Jason C Kwong, Benjamin P Howden and Patrick G P Charles
Med J Aust 2011; 195 (7): 380-381. || doi: 10.5694/mja11.10298
Published online: 3 October 2011

Aspiration pneumonia is a variant of both community- and health care-acquired pneumonia that occurs predominantly in older patients and those with a history of swallowing difficulty.1 The current Australian guidelines for initial treatment of aspiration pneumonia suggest the use of benzylpenicillin in combination with metronidazole.2 Here, we examine the evidence for including metronidazole in empirical treatment of aspiration pneumonia. Although benzylpenicillin has activity against some anaerobes, our use of the term “specific” anti-anaerobic therapy refers to the use of agents with a broad spectrum of activity against anaerobes, such as metronidazole.

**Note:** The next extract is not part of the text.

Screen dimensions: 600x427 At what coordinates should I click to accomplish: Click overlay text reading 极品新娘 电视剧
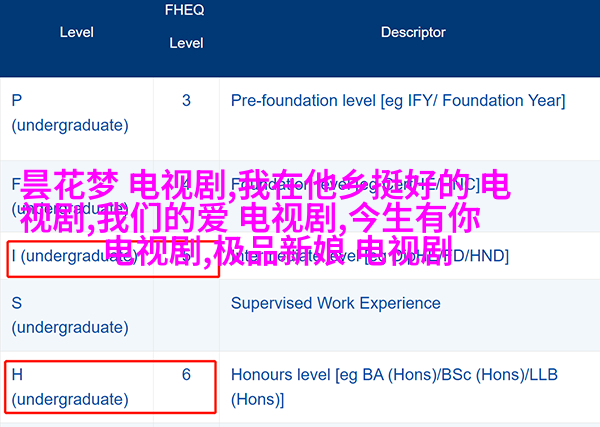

What is aspiration pneumonia?

Several definitions exist for aspiration pneumonia. A commonly accepted definition is infective pneumonia in a patient with a predisposition for aspiration,3-5 such as those who have had strokes or who have multiple sclerosis affecting bulbar function. The pneumonia occurs after inhalation of oropharyngeal or gastric secretions colonised by pathogenic bacteria into the larynx and lower respiratory tract.6 This should be distinguished from the more rapidly developing aspiration pneumonitis, which usually occurs as a result of chemical injury from aspiration of sterile gastric contents.

There is an argument that most pneumonia involves aspiration of pathogenic organisms, such as Streptococcus pneumoniae and Haemophilus influenzae, which colonise the oropharynx along with anaerobic bacteria. Despite microaspiration of oropharyngeal secretions in community-acquired pneumonia, most patients improve without specific anti-anaerobic antibiotics such as metronidazole.4,6

What is the evidence for anaerobic bacteria causing aspiration pneumonia?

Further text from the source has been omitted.